For the data below, give again exactly the lines from the one containing "This screenshot has height=762, width=1578." through the one containing "You are a computer-use agent. The image size is (1024, 624).", both ends included, and no others.
====== DATASET EXTRACT ======
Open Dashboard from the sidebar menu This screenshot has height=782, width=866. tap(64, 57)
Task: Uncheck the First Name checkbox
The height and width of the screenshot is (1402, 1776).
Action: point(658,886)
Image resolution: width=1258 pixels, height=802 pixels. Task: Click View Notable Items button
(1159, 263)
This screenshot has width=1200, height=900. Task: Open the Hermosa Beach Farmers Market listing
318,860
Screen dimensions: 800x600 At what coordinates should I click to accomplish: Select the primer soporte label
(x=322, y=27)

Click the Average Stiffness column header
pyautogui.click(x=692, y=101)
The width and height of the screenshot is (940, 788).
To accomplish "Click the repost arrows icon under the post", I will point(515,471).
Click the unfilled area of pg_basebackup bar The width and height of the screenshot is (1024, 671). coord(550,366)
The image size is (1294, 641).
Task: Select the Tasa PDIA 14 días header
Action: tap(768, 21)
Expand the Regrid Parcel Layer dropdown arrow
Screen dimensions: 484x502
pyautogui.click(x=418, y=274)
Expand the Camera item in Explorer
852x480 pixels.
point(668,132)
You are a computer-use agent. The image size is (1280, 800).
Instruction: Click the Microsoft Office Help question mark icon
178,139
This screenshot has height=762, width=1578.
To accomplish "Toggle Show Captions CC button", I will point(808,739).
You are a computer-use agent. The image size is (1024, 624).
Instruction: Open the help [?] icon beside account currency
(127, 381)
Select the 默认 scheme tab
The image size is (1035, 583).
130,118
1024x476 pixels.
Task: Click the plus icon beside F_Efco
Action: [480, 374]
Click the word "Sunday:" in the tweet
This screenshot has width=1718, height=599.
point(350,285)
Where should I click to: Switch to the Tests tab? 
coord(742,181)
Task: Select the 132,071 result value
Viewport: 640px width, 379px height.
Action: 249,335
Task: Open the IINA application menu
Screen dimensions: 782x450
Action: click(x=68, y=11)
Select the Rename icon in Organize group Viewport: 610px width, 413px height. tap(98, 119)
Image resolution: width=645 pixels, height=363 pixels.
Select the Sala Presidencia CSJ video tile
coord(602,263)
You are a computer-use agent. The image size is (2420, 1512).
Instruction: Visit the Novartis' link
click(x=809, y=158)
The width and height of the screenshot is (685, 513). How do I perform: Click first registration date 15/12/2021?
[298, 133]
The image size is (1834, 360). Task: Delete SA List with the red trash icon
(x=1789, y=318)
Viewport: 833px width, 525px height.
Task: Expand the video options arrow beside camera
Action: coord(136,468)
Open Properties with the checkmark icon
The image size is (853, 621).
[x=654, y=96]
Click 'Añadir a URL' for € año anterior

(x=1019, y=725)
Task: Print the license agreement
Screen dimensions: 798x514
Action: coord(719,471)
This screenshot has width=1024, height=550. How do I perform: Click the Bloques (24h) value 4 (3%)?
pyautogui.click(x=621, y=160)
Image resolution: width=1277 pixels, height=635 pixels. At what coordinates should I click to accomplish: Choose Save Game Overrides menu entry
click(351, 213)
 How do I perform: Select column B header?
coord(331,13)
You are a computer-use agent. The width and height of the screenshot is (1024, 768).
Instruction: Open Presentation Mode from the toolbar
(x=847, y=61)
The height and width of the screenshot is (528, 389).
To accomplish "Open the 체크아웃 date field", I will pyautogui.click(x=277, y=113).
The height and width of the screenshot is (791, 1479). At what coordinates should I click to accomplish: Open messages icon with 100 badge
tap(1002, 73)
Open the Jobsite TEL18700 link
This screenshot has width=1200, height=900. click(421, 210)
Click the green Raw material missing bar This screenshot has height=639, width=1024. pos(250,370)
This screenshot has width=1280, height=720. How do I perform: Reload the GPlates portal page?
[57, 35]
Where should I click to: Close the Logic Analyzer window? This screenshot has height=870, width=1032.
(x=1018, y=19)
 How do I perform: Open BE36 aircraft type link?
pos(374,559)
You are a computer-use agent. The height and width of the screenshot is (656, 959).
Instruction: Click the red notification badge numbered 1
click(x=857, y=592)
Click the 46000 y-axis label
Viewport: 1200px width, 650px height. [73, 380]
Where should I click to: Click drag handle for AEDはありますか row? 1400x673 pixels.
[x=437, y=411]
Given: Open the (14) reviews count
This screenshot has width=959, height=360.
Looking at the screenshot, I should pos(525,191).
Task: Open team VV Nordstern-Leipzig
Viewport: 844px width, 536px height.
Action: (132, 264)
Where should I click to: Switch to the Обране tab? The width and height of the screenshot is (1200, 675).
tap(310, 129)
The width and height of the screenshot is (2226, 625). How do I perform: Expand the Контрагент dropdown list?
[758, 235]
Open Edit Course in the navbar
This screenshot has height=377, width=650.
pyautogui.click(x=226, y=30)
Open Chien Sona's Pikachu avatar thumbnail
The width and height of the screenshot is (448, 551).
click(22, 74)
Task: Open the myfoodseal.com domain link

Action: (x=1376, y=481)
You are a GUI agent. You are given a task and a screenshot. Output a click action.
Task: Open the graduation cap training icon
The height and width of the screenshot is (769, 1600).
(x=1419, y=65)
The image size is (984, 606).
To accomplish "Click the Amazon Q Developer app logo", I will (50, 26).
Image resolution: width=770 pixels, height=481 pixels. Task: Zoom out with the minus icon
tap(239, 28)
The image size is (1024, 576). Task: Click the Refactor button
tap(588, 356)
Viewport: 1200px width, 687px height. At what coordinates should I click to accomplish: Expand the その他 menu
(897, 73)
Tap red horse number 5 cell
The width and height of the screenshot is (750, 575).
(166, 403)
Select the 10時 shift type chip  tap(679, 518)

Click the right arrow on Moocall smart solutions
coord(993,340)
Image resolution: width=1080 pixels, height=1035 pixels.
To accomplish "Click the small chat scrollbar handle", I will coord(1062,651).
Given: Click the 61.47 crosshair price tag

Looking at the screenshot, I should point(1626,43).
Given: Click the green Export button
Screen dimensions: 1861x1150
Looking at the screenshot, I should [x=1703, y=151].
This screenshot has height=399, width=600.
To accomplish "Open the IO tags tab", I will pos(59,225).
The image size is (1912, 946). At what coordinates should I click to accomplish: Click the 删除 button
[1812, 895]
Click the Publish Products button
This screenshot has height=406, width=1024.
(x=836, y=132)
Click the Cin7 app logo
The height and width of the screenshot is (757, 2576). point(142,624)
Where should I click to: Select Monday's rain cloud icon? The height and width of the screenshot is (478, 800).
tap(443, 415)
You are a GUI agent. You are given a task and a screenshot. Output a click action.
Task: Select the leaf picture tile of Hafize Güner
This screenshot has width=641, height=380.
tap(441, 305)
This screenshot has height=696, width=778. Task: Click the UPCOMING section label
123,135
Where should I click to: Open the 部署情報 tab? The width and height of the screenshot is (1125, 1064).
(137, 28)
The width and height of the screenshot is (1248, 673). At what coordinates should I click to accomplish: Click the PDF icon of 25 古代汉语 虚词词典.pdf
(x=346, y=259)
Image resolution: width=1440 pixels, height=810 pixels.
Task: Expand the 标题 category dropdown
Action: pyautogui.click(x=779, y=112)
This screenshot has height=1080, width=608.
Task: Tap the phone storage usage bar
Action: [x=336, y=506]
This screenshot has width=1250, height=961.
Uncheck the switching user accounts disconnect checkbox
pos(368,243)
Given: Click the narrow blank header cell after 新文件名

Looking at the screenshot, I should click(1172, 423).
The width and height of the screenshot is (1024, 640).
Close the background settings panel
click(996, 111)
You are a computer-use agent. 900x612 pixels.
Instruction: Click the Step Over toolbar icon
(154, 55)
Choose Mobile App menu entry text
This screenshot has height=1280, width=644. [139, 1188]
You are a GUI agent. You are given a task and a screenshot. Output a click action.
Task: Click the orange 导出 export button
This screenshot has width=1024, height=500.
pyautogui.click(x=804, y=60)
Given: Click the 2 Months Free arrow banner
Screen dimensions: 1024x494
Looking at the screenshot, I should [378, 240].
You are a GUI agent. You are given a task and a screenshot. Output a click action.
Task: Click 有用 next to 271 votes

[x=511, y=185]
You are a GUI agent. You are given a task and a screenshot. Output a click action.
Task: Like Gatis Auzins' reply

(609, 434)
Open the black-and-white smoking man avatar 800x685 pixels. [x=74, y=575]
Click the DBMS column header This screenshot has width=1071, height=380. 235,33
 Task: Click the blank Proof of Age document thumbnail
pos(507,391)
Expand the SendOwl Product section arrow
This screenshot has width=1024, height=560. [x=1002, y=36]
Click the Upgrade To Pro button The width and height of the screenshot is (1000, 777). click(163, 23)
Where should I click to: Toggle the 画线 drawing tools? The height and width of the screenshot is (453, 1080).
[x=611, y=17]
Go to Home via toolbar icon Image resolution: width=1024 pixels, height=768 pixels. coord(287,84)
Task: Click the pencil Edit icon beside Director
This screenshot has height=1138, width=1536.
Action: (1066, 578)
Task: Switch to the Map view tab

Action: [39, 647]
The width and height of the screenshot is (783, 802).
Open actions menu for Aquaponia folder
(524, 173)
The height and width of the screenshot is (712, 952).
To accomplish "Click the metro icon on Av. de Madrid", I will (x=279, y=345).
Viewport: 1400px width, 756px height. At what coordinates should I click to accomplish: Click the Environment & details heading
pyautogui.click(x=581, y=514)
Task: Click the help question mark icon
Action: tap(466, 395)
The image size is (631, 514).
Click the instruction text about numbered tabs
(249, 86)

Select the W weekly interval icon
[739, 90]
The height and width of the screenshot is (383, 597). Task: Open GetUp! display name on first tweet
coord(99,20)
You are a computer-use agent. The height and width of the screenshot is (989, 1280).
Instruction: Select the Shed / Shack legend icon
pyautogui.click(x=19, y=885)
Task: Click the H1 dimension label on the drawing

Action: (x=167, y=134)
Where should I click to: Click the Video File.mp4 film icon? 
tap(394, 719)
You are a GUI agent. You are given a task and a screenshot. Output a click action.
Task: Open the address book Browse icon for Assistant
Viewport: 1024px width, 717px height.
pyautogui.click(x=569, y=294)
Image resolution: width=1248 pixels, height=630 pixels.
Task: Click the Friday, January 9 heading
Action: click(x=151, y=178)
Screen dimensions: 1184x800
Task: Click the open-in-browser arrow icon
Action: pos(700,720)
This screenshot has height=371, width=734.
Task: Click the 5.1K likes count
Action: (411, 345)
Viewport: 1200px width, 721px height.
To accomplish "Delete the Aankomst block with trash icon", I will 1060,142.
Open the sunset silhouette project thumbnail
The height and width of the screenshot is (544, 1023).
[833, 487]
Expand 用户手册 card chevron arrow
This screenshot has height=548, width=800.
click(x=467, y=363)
======
TASK RESULT –
This screenshot has height=762, width=1578.
To accomplish "Toggle Show Captions CC button", I will point(808,739).
You are a computer-use agent. The image size is (1024, 624).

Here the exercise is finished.